Y en estas estábamos, absortos en la contemplación de tanta belleza, que hasta el cielo y los vientos le habían prestado a Sevilla unas nubes pintadas toledanamente por El Greco, cuando alguien dijo:

--Está ahí Silvio, ¿pero sabéis lo que está haciendo?

--¿El qué?

--Oyendo el partido del Sevilla con un transistor...

Llegué a comprenderlo. Cada cual se busca la belleza como puede. Y para Silvio, la belleza no estaba en la noche, en la llovizna, en el viento, en las nubes, en las campanas de la Giralda y en los sonidos de la espadaña de la Puerta del Perdón, sino en los goles de Polster. Silvio sabe mejor que nadie por qué en Sevilla hay una calle que se llama Goles.

Terminó el concierto y me acerqué a saludarlo:

--¿Qué te ha parecido?-- le dije.

Me contestó, desde la genialidad del desvarío:

--Uno a cero vamos ya...

No le hacía falta a Silvio oír las campanas. El oye campanas y sabe dónde: en sus sueños de Sevilla. Lo comprobé en el segundo encuentro, también de la mano de Jesús Quintero, que fue ante la pantalla del televisor. El genial Silvio hablaba de los Papas y se metía por las siete revueltas del ser de Sevilla:

--¡Hombre, ese Pío XII ... ! Y Juan XXIII... Y Las Candelarias, y El Cachorro...

Ni Adriano del Valle escribió este poema ultraísta de Sevilla, saltar de los papas a los barrios y de los barrios a las cofradías, con la más aplastante lógica. Y ni Manuel Barea, emperador de la cuaresma, sabe tanto del bacalao como sabe Silvio.
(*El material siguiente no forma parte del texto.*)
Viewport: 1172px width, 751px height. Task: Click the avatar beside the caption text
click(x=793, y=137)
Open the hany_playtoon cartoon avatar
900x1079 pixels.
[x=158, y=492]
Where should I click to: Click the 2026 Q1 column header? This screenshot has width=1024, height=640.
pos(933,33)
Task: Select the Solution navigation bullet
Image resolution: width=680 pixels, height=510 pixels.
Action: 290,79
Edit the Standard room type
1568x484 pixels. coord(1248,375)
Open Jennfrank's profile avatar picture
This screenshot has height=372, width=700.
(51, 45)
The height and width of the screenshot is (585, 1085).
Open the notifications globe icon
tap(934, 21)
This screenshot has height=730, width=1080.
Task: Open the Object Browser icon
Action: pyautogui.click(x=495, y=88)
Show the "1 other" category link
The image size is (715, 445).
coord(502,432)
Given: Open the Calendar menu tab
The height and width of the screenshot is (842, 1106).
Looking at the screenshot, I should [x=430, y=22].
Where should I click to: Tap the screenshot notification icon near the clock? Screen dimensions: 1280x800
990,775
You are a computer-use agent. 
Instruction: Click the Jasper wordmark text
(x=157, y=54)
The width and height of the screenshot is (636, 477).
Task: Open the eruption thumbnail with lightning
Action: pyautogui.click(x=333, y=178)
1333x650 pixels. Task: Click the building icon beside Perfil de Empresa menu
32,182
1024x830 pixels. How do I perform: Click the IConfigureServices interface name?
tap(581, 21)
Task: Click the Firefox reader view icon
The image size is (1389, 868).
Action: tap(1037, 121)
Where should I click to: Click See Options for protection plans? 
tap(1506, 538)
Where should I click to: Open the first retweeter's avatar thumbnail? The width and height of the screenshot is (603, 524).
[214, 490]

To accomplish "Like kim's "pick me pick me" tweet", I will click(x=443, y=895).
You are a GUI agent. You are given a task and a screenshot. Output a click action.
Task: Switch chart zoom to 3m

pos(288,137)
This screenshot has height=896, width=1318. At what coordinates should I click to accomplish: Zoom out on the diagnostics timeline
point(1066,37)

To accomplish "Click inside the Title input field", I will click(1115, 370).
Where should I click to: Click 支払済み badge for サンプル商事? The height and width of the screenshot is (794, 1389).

Silvio encuentra a Sevilla en el bacalao. Gracias al bacalao existe la Semana Santa. Aquí sabemos más del bacalao que en Noruega. La gente sale de nazareno sólo por pasar por la esquina del Bacalao. Toda una teoría del bacalao que me recordaba los discursos en camelo del humanista Luis Toro Buiza, los antofagastas del grupo Mediodía. La mejor Sevilla, sólo al alcance de los que, como Silvio, son estrictamente geniales.